> _EXERCISE AIM_: Copy the entries below word for word, but leave the pictures out.

> _PROVIDED RECORDS_:
--

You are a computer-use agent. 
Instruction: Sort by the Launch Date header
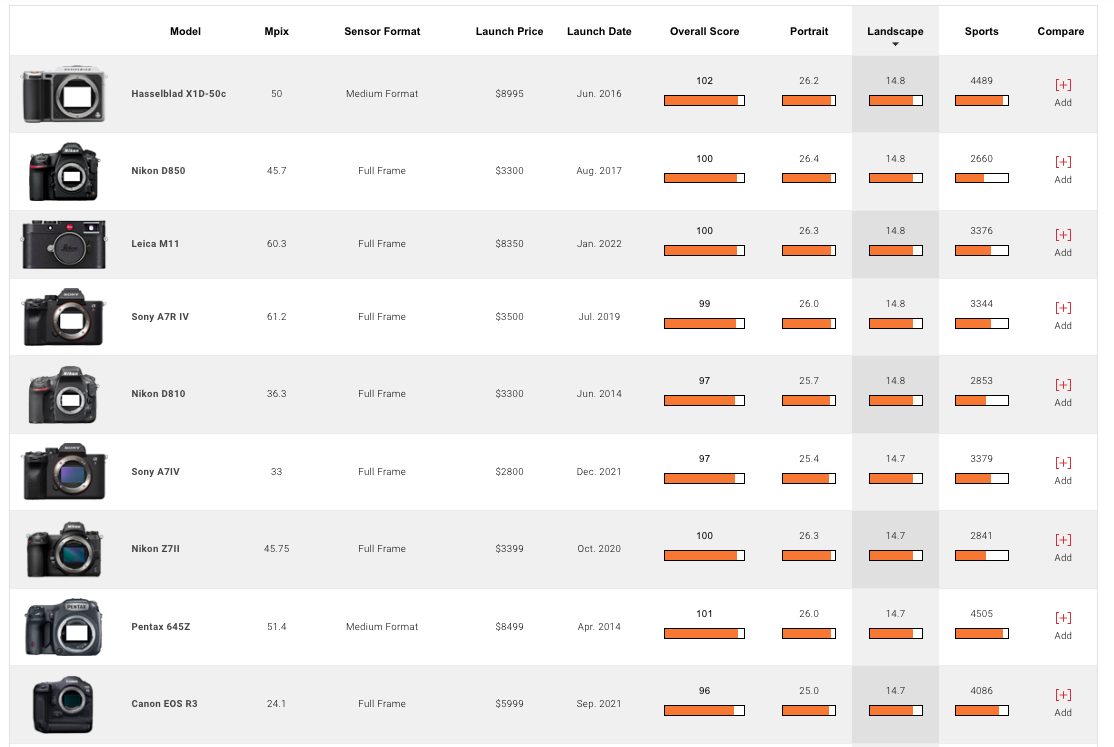(599, 31)
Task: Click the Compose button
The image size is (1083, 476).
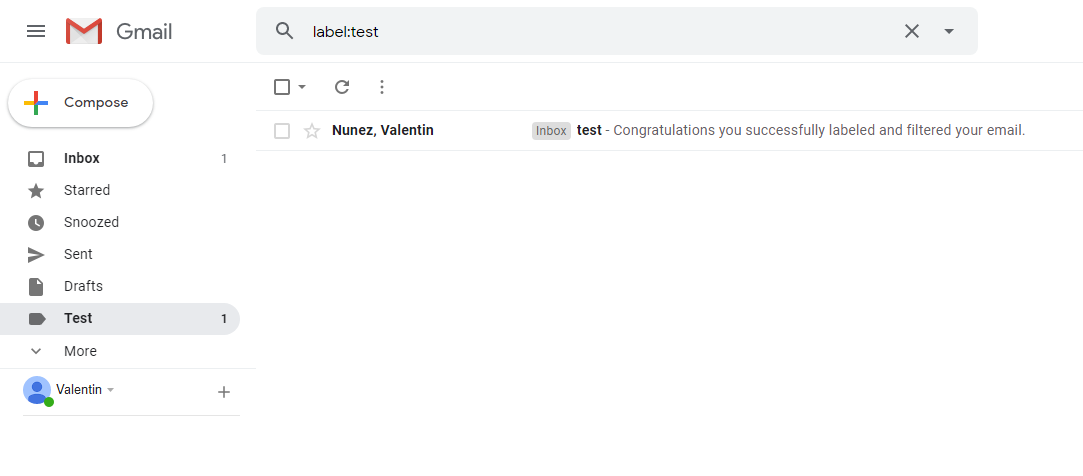Action: [80, 103]
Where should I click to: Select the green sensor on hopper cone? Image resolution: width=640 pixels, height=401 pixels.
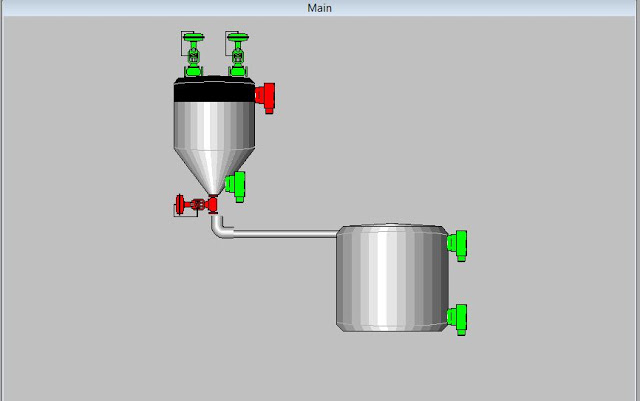tap(236, 186)
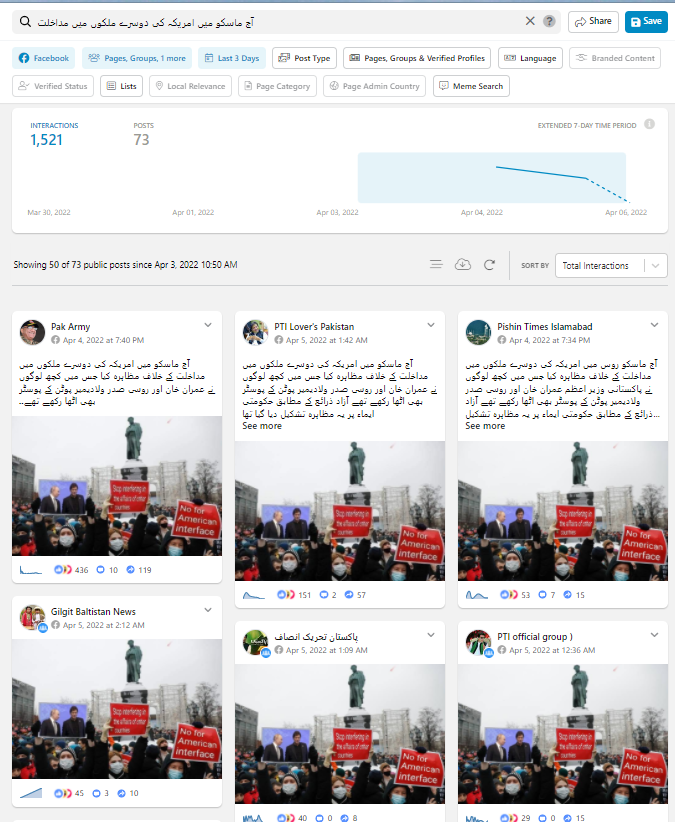Screen dimensions: 675x822
Task: Open search help question mark icon
Action: click(x=549, y=21)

--

> _RESPONSE_:
You are a computer-use agent. 
Instruction: Sort by the Launch Date header
(599, 31)
Task: Click the Compose button
The image size is (1083, 476).
Action: [80, 103]
Where should I click to: Select the green sensor on hopper cone? Image resolution: width=640 pixels, height=401 pixels.
tap(236, 186)
Screen dimensions: 675x822
Task: Open search help question mark icon
Action: click(x=549, y=21)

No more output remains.